When asked if he had any last words, Streicher shouted, ‘The Bolsheviks will hang you one day.’ He then could be heard to say ‘Adele, my dear wife’ as the black hood was put over his head. The trap opened with a loud banging sound and he went down kicking. When the rope snapped taut, it continued swinging wildly and groans could be heard from within the lower interior portion of the scaffold. When they didn’t stop, the hangman Woods descended from the gallows platform, went inside through the black canvas curtain and did something that put a stop to the groans and brought the swinging rope to a standstill.

It took Julius Streicher 14 minutes to to be pronounced dead. Kingsbury Smith said everyone there was of the opinion Streicher had strangled.

Stored data
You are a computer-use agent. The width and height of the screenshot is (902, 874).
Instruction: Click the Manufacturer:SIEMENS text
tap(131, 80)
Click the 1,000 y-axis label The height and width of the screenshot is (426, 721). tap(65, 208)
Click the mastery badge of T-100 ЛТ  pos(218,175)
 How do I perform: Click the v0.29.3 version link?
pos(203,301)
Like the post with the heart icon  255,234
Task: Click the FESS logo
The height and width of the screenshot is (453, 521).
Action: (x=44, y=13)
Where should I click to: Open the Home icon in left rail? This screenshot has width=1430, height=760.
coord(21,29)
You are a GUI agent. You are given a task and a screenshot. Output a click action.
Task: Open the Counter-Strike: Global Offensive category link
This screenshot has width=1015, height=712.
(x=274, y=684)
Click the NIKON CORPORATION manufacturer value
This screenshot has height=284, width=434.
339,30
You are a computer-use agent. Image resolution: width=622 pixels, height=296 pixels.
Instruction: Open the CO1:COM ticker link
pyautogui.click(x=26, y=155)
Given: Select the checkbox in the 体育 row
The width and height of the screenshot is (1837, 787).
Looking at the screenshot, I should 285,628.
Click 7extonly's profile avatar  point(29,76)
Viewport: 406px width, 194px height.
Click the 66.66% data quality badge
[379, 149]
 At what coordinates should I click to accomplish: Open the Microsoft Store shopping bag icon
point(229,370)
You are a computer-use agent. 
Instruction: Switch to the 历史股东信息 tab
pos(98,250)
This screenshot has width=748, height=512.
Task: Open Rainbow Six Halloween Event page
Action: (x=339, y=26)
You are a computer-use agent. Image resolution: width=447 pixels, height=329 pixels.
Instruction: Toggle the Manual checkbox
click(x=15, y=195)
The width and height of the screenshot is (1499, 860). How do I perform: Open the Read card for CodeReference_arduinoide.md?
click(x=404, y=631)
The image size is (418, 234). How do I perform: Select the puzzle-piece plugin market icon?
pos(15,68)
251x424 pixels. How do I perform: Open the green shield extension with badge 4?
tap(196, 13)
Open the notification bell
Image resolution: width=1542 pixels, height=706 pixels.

Complete the following:
1. Can you extract from the account of Streicher's hanging the words starting with "When asked if" and going on through "Streicher had strangled."?
2. Do these statements agree with the account of Streicher's hanging? Answer yes or no for each and quote the deciding words. (a) Streicher shouted that the Bolsheviks would hang them one day. (b) The hangman stayed on the gallows platform after the trap opened. (c) Streicher spoke of his wife as the hood was put over his head.
3. How might the account of Streicher's hanging go on after its last sentence? Continue it.

Responses to the exercise:
1.
When asked if he had any last words, Streicher shouted, ‘The Bolsheviks will hang you one day.’ He then could be heard to say ‘Adele, my dear wife’ as the black hood was put over his head. The trap opened with a loud banging sound and he went down kicking. When the rope snapped taut, it continued swinging wildly and groans could be heard from within the lower interior portion of the scaffold. When they didn’t stop, the hangman Woods descended from the gallows platform, went inside through the black canvas curtain and did something that put a stop to the groans and brought the swinging rope to a standstill.

It took Julius Streicher 14 minutes to to be pronounced dead. Kingsbury Smith said everyone there was of the opinion Streicher had strangled.

2.
(a) Yes: "When asked if he had any last words, Streicher shouted, ‘The Bolsheviks will hang you one day.’"
(b) No: "the hangman Woods descended from the gallows platform, went inside through the black canvas curtain"
(c) Yes: "He then could be heard to say ‘Adele, my dear wife’ as the black hood was put over his head."

3.
Fritz Saukel, Reich Labor Chief, followed Streicher. Once on the Gallows #2 platform, he called out, “I am dying innocent. The sentence is wrong. God protect Germany and make Germany great again. Long live Germany! God protect my family.” As in the case of Streicher, there was a loud groan under the gallows as the noose snapped tightly under the weight of his body.

Colonel General Alfred Jodl, chief of Operations for the High Command, was ninth in the torture and death procession. He looked nervous but his voice was calm as he said his last words, “My greetings to you, my Germany.” A salutation or salute. What was said about Field Marshal Keitel’s immunity from prosecution applies to Jodl also. In fact, on 28 February 1953, a West German denazification court declared Jodl not guilty of breaking international law, finding that he was wrongly sentenced to death. This declaration was later revoked under pressure from the United States by a political minister in Bavaria.

Arthur von Seyss-Inquart, Czechoslovak-born governor of Austria and the Netherlands, was last. He limped on his left club-foot and the guards helped him up the stairs. In a low but intense voice, he said “I hope that this execution is the last act of the tragedy of the Second World War and that the lesson taken from this world war will be that peace and understanding should exist between peoples. I believe in Germany.”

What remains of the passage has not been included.